§ **Instructions for the task**: In the entries below, find the line with "1365x910 pixels." and the line with "This screenshot has height=459, width=834."; give again those lines and every line between them, exactly.

§ **Records for this exercise**:
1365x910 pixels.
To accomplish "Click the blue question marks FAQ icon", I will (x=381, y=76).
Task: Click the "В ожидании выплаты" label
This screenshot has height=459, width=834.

--

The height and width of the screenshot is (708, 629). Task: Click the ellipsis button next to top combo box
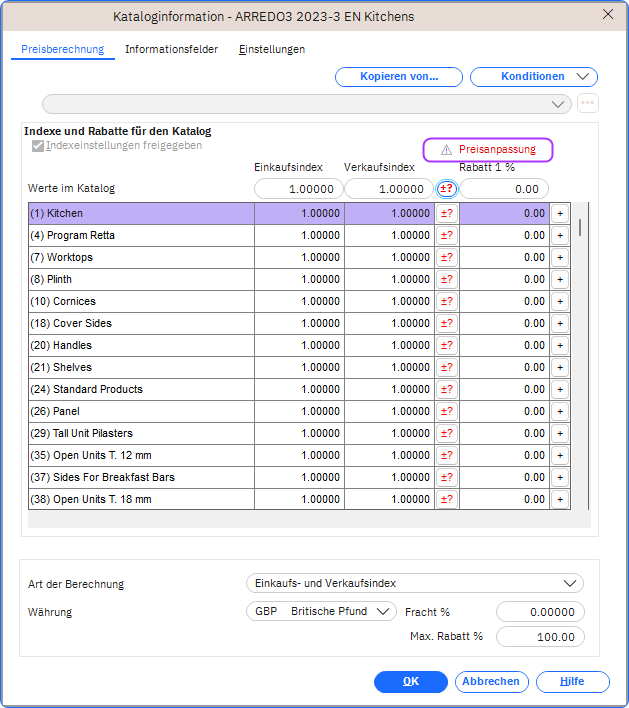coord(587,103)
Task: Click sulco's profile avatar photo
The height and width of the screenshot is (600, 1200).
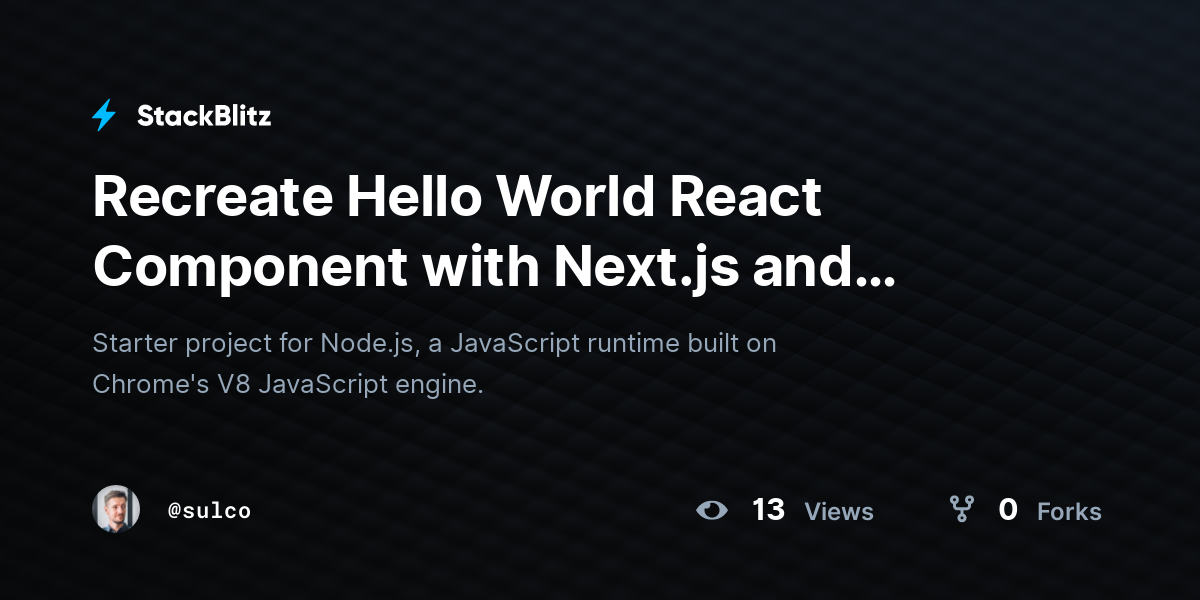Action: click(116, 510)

§ **Answer to this problem**:
1365x910 pixels.
To accomplish "Click the blue question marks FAQ icon", I will (x=381, y=76).
Task: Click the "В ожидании выплаты" label
This screenshot has height=459, width=834.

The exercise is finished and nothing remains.